ジョニィの車イスを押して急な坂を登っていたディエゴが、うきうきとした口調で言った。
そこは30度近い傾斜のある急な長い坂で、下の方は道路になっている。もし仮にディエゴが手を離せば、ジョニィの乗った車イスは、後ろ向きに坂を駆け下り、道路に突っ込んでいくだろう。
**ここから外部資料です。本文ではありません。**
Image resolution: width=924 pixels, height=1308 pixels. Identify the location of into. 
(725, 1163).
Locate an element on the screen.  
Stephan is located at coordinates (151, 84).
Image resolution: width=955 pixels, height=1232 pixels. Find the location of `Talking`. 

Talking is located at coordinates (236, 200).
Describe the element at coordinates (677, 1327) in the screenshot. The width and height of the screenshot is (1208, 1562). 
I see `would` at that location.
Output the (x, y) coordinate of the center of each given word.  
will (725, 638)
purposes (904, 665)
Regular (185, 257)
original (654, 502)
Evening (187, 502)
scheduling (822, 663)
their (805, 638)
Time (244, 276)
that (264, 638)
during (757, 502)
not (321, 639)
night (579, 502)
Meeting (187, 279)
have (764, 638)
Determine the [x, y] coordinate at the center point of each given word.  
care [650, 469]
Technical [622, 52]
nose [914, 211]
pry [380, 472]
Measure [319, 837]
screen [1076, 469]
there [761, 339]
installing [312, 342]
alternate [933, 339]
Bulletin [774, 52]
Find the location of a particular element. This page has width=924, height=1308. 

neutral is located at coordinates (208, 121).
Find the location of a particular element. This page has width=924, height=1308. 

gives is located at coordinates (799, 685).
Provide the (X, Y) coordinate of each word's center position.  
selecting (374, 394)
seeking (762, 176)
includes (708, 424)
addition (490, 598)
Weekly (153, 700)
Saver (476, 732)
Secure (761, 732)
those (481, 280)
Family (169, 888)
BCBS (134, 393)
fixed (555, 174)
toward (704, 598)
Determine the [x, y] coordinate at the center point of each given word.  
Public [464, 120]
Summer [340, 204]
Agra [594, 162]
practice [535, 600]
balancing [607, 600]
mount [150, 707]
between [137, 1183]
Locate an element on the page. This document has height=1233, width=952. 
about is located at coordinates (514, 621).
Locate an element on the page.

車がビュンビュン走っている麓の道路を振り返りながら、ディエゴは唇を釣り上げる。

「随分と急な坂だし、事故って事で処理されるかも知れないなぁ。元天才騎手が、歩けなくなったどころか、坂から落ちて轢かれるなんて…。随分と紙面の賑わわせ方を心得ているじゃないか」

何なら、そのお手伝いをしてやっても良いんだぜ。
そう、前屈みになって囁くディエゴ。耳元にその掠れた声を感知したジョニィは、ピクリと肩を震わせた。
怒っているのか、それともいないのか。振り返ったその表情は笑顔だ。
まだ幼さの残る童顔が、自分とは反対に、歳のわりに落ち付きのある人物を見上げる。

「なら、やってみれば良いさ。僕が途中で、車イスを捨てて生き残る可能性に賭けよう。
ただし、もし僕が生き残ったら、英国の天才騎手が変死体で見つかる事になるだろうね。いや、もう騎手は辞めてトカゲとして生きていくんだったっけ」

辛辣な事を笑顔のまま言ってのけ、ジョニィは前へ向き直る。

「もし僕が生きていたら、トカゲ野郎の尻尾を奴の尻の穴にブチ込んで、縄で固定してそのまま放置してやる。逃げられないように鎖で腕を拘束して、天上の柱から吊下げて宙吊りの刑だ。それでもまだ僕の気持ちは治まらないから、奴の前で三食キッチリ食事をとって、昼にはクッキーと美味しいコーヒーを見せびらかしてやるんだ。トカゲ野郎が泣いたって許すもんか。毎日僕を風呂に入れる役割も押しつけてやる。そこまでやられる覚悟があるんなら、その手を離してみるのも良いんじゃないかなぁ?」

「……、聞いてて腹が立ってきた」

「なら、僕の勝ちだ。僕が淹れるコーヒーで、君の怒りは治まる」

フンフンと鼻歌を歌うジョニィに、坂を登り切ってから、ディエゴは訪ねた。

「そのお仕置きは、手を離さなければしてもらえないのか…」

「して欲しいの?」

半眼で小馬鹿にするように笑う想い人の質問に、ディエゴは答えないまま喉だけを鳴らした。